In Griffith's book, the following equation is derived based on schroedinger's equation $\frac \partial {\partial t} \Psi = \frac {i h}{2m} \frac {\partial^2 \Psi} {\partial x^2} – h^{-1}V\Psi$:
$$\frac \partial {\partial t} |\Psi|^2 = \frac {i h}{2m} \frac \partial {\partial x}\big (\frac {\partial \Psi}{\partial x}\Psi^* – \frac {\partial \Psi^*}{\partial x} \Psi \big )$$
I understand the derivation, but it is intuitively very strange to me, because the potential function doesn't appear anywhere. Surely the potential applied to a particle at some moment has an influence over where that particle is likely to be measured the next moment. How can I intuitively make sense of this?

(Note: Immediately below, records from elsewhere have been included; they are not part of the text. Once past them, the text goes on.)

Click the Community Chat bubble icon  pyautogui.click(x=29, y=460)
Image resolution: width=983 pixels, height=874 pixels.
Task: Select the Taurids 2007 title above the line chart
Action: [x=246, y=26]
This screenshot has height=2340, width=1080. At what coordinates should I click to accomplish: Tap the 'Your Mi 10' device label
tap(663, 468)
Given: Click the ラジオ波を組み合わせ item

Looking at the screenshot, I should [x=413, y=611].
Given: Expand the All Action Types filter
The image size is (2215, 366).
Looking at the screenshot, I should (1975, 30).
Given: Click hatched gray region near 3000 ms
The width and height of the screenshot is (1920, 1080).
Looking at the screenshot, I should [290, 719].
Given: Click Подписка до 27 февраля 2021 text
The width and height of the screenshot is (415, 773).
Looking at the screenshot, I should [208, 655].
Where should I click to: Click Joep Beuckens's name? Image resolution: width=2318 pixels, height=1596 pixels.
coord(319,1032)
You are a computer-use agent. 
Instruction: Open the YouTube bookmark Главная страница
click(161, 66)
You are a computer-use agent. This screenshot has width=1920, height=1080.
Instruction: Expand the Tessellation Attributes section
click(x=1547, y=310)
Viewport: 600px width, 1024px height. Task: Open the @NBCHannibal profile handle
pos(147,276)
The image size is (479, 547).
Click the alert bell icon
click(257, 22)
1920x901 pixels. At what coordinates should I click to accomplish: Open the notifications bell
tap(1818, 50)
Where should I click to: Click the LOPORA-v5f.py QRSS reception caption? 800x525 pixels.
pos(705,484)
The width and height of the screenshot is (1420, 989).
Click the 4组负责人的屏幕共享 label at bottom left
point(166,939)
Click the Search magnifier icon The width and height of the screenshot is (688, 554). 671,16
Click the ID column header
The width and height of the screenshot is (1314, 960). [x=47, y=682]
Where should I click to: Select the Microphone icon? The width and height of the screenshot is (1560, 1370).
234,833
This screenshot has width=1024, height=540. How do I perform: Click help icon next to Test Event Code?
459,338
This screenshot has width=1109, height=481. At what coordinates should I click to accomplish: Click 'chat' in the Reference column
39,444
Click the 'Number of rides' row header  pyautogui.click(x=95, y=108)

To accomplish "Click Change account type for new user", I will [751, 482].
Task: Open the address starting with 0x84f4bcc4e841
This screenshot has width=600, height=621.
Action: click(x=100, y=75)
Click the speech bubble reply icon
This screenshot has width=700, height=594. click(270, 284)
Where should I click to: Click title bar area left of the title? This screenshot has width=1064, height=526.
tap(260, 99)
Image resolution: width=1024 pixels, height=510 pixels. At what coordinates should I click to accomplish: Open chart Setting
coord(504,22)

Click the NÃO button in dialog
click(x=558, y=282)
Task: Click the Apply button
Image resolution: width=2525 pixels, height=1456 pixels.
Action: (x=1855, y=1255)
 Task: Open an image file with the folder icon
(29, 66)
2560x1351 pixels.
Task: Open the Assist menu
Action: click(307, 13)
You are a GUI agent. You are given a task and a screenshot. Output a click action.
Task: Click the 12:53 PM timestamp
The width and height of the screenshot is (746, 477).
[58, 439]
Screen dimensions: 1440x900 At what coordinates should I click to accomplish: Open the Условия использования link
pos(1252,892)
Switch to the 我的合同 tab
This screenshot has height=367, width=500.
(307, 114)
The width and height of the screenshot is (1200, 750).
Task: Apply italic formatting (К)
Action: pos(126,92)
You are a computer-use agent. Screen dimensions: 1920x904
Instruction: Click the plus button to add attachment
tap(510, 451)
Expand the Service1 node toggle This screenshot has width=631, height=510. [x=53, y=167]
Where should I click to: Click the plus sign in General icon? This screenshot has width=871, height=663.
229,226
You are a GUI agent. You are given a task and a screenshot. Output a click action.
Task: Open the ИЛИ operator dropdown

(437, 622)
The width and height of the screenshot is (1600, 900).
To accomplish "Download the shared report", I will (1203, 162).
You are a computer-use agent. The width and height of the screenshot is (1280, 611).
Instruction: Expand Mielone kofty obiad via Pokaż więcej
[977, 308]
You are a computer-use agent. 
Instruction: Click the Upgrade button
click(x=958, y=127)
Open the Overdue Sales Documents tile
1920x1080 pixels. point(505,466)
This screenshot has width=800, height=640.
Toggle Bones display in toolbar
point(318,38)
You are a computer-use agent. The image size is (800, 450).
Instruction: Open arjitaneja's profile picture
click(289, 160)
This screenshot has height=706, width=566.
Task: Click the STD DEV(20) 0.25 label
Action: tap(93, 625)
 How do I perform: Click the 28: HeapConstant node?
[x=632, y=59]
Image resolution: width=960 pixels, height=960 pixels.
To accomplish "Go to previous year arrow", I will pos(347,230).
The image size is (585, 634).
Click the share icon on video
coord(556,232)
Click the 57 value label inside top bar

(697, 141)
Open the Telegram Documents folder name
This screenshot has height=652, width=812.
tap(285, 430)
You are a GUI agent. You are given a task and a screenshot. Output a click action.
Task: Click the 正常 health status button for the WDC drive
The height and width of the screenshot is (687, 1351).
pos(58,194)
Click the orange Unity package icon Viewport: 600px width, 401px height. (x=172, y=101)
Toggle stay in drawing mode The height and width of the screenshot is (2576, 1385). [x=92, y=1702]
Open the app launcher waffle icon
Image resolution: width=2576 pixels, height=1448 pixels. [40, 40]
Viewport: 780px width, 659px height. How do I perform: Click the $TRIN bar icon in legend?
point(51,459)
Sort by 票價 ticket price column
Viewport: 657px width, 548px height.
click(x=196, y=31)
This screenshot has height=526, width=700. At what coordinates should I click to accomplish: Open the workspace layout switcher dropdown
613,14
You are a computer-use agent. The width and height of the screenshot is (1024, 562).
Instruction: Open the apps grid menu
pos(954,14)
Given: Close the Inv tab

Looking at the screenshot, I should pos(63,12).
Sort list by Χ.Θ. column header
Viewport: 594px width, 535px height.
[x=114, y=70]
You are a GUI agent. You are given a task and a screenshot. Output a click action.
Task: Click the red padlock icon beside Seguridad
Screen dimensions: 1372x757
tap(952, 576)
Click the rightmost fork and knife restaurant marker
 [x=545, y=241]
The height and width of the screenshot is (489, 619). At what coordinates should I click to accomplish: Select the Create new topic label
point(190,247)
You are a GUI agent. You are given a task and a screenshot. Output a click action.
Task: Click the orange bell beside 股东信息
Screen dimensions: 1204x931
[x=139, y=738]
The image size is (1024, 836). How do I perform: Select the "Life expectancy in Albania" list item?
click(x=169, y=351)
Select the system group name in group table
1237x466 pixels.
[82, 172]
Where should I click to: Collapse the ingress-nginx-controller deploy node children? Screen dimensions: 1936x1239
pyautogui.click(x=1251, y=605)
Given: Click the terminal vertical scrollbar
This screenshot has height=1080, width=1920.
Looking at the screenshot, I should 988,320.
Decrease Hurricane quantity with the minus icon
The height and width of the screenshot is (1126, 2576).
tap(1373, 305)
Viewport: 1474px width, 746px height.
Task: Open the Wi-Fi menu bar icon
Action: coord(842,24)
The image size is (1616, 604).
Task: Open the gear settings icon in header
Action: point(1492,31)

Edit: For example, one implication of this is that the derivative of expected position $\frac {\partial \langle x\rangle}{\partial t}$ doesn't depend on the potential applied to the particle (as it isn't, in griffith's equation 1.29).
Best Answer
In order to derive the continuity equation for the probability density current, it is necessary that the wavefunction $\Psi$ satisfies Schrödinger's equation for a given Hamiltonian (containing $V$). Therefore, the potential is implicitly present even if it is not explicit in the formula. Maybe, one could write $\Psi_V$, to make explicit such a point.